What the task requires
Using the listing below, report each line holding the string "pixel".

Data to use

◆ ◆ ◆ ◆ ◆

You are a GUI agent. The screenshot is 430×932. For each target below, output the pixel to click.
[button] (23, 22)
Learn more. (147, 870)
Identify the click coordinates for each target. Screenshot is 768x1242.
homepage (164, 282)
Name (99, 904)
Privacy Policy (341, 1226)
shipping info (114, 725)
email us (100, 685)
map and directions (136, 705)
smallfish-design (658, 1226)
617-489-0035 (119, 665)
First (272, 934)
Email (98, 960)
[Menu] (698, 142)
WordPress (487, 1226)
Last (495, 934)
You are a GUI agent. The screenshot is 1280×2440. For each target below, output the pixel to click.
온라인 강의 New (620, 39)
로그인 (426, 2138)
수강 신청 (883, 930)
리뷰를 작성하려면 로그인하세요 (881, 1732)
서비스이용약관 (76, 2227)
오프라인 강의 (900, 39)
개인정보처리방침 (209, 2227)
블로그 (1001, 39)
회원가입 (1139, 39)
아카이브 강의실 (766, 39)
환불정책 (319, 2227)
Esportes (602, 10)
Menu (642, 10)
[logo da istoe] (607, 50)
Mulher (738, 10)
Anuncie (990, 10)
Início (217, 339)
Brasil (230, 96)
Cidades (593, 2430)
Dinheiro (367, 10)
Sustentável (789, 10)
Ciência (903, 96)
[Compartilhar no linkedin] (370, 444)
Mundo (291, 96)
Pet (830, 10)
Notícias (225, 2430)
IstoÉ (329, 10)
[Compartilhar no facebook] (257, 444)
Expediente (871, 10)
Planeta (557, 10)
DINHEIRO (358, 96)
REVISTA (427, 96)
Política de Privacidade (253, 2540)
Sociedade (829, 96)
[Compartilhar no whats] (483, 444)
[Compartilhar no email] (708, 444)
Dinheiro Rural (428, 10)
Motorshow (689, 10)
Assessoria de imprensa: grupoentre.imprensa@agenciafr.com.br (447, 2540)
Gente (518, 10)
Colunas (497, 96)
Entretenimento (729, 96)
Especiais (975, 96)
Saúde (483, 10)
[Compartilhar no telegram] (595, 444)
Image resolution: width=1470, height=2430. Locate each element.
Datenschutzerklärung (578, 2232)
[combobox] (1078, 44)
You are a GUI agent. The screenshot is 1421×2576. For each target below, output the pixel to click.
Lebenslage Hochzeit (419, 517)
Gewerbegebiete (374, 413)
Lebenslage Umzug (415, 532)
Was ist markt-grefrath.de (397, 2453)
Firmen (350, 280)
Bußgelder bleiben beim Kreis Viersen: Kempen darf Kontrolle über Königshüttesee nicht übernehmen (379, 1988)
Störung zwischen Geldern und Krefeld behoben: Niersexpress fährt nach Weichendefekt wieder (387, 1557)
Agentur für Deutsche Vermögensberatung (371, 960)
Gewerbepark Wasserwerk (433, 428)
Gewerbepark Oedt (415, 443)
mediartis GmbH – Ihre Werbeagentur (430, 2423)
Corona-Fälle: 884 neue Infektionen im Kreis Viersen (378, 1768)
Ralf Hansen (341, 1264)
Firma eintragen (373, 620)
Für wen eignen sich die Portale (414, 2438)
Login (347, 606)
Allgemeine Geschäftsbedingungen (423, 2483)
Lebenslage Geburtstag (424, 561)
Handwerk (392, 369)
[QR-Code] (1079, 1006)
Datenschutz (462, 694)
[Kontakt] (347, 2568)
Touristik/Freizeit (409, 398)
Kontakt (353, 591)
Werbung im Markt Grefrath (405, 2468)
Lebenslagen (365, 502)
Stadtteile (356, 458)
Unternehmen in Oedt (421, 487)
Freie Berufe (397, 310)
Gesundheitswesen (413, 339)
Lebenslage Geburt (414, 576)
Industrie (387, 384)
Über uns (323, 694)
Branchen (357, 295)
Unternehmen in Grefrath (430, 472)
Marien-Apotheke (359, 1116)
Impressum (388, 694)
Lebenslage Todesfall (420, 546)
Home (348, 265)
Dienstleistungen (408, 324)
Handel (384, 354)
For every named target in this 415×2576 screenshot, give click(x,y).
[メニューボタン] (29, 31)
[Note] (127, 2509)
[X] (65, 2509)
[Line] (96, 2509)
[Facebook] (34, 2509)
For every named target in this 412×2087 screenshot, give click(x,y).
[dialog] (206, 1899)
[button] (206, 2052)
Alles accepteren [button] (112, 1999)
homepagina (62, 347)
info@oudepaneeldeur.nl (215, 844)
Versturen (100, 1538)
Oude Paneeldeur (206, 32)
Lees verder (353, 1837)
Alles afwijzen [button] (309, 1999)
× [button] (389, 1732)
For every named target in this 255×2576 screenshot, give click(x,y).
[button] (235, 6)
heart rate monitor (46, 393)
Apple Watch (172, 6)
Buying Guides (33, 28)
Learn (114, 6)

◆ ◆ ◆ ◆ ◆

Answer space
You are a GUI agent. The screenshot is 430×932. For each target below, output the pixel to click.
You are a GUI agent. The screenshot is 1280×2440. For each target below, output the pixel to click.
You are a GUI agent. The screenshot is 1421×2576. For each target below, output the pixel to click.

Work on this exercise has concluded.